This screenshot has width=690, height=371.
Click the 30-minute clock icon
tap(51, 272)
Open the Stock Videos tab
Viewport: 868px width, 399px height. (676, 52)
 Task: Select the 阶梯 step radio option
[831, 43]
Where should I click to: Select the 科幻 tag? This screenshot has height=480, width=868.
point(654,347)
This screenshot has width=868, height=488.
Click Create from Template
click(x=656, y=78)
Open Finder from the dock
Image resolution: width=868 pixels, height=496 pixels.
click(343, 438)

......

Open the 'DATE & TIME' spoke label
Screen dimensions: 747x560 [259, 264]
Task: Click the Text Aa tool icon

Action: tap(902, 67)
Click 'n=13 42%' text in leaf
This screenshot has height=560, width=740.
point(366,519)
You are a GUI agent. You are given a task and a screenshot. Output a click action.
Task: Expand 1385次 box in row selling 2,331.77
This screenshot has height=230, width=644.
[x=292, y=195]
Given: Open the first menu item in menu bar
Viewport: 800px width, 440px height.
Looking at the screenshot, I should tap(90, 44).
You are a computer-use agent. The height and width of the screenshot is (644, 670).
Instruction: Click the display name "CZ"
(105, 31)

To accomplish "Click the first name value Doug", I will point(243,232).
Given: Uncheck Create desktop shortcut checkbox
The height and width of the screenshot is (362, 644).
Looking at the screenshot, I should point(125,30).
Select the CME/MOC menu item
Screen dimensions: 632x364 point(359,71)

......

Scan the listing above for the line that has "Click the 30-minute clock icon", then copy exactly from that line through the line that has "This screenshot has width=868, height=488.".

== Written answer ==
Click the 30-minute clock icon
tap(51, 272)
Open the Stock Videos tab
Viewport: 868px width, 399px height. (676, 52)
 Task: Select the 阶梯 step radio option
[831, 43]
Where should I click to: Select the 科幻 tag? This screenshot has height=480, width=868.
point(654,347)
This screenshot has width=868, height=488.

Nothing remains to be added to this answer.